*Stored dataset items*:

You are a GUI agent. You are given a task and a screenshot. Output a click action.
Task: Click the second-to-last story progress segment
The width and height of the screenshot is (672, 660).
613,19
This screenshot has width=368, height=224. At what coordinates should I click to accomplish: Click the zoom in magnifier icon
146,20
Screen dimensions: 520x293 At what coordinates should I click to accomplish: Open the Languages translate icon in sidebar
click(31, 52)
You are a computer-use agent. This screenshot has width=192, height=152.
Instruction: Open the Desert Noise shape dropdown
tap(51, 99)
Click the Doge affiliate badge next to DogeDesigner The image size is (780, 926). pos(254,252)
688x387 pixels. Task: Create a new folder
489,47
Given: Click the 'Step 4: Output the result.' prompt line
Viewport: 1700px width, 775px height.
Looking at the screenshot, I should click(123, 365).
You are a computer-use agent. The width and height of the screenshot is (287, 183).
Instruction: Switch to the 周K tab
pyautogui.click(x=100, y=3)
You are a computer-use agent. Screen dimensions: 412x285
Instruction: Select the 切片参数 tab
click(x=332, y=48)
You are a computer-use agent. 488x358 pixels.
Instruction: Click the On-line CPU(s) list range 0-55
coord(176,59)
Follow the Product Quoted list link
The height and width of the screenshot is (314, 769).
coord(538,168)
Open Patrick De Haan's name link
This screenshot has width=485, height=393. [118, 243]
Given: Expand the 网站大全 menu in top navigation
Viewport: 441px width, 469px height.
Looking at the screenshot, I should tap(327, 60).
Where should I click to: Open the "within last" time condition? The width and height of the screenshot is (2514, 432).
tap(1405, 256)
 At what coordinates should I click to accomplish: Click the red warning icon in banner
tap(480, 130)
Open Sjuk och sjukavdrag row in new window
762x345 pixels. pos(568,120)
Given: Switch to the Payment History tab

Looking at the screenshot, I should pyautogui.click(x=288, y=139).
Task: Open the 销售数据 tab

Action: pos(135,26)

*THE PROBLEM*: Write out the records again so that each line matches the original exactly.

*ANSWER TO THIS PROBLEM*:
You are a GUI agent. You are given a task and a screenshot. Output a click action.
Task: Click the second-to-last story progress segment
The width and height of the screenshot is (672, 660).
613,19
This screenshot has width=368, height=224. At what coordinates should I click to accomplish: Click the zoom in magnifier icon
146,20
Screen dimensions: 520x293 At what coordinates should I click to accomplish: Open the Languages translate icon in sidebar
click(31, 52)
You are a computer-use agent. This screenshot has width=192, height=152.
Instruction: Open the Desert Noise shape dropdown
tap(51, 99)
Click the Doge affiliate badge next to DogeDesigner The image size is (780, 926). pos(254,252)
688x387 pixels. Task: Create a new folder
489,47
Given: Click the 'Step 4: Output the result.' prompt line
Viewport: 1700px width, 775px height.
Looking at the screenshot, I should click(123, 365).
You are a computer-use agent. The width and height of the screenshot is (287, 183).
Instruction: Switch to the 周K tab
pyautogui.click(x=100, y=3)
You are a computer-use agent. Screen dimensions: 412x285
Instruction: Select the 切片参数 tab
click(x=332, y=48)
You are a computer-use agent. 488x358 pixels.
Instruction: Click the On-line CPU(s) list range 0-55
coord(176,59)
Follow the Product Quoted list link
The height and width of the screenshot is (314, 769).
coord(538,168)
Open Patrick De Haan's name link
This screenshot has width=485, height=393. [118, 243]
Given: Expand the 网站大全 menu in top navigation
Viewport: 441px width, 469px height.
Looking at the screenshot, I should tap(327, 60).
Where should I click to: Open the "within last" time condition? The width and height of the screenshot is (2514, 432).
tap(1405, 256)
 At what coordinates should I click to accomplish: Click the red warning icon in banner
tap(480, 130)
Open Sjuk och sjukavdrag row in new window
762x345 pixels. pos(568,120)
Given: Switch to the Payment History tab

Looking at the screenshot, I should pyautogui.click(x=288, y=139).
Task: Open the 销售数据 tab

Action: pos(135,26)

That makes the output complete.